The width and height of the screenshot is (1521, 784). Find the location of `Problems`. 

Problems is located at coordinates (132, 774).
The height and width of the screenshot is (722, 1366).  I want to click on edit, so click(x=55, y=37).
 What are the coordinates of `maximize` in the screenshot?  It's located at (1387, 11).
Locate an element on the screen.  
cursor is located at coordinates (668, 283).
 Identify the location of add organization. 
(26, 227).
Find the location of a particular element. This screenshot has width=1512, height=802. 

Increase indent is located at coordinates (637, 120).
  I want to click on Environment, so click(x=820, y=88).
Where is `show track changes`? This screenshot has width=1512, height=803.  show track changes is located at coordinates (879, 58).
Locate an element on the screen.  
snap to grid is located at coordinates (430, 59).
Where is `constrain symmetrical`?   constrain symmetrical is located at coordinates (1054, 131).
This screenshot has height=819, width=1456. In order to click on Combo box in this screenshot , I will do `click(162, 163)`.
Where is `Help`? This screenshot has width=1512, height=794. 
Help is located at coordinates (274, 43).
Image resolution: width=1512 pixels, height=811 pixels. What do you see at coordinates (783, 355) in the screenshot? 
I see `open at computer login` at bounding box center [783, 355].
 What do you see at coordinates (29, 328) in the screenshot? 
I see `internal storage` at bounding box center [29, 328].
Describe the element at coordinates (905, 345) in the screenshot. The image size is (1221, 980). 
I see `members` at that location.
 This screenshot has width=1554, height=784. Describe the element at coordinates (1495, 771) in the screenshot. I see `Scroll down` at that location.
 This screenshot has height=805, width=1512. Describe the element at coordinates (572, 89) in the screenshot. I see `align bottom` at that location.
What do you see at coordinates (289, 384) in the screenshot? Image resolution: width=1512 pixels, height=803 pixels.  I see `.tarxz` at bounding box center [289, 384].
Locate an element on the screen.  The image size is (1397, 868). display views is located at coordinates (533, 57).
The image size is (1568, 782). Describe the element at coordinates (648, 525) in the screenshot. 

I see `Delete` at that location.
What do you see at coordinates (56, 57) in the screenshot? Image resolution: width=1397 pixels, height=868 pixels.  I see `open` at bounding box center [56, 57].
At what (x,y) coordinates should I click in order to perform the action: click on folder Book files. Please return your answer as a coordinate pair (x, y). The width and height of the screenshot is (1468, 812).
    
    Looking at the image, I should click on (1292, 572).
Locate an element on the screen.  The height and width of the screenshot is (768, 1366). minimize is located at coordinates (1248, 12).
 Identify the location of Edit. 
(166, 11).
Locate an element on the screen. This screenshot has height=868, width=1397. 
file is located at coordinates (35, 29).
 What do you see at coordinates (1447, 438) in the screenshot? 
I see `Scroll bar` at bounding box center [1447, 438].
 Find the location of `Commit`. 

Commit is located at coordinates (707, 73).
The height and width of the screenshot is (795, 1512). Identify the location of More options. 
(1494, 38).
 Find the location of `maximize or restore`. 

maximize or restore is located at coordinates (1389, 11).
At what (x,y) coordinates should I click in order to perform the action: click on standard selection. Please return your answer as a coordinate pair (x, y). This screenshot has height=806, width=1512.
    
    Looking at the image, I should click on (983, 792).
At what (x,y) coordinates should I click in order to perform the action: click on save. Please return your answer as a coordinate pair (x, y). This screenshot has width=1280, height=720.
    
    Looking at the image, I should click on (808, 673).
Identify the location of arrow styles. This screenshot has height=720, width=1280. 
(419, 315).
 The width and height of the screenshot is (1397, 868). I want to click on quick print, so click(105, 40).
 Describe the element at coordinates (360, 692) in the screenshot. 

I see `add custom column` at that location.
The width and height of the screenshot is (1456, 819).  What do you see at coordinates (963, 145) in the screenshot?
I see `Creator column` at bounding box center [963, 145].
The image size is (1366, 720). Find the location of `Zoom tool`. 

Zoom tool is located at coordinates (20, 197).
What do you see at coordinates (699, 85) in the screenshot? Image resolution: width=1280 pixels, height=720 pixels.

_ _ _ _ _

### Directive
Reproduce word for word everything in the records above, from the line containing "Locate an element on the screen. This" down to the line containing "(1494, 38).", including both of those lines.

### Response to this exercise
Locate an element on the screen. This screenshot has height=868, width=1397. 
file is located at coordinates (35, 29).
 What do you see at coordinates (1447, 438) in the screenshot? 
I see `Scroll bar` at bounding box center [1447, 438].
 Find the location of `Commit`. 

Commit is located at coordinates (707, 73).
The height and width of the screenshot is (795, 1512). Identify the location of More options. 
(1494, 38).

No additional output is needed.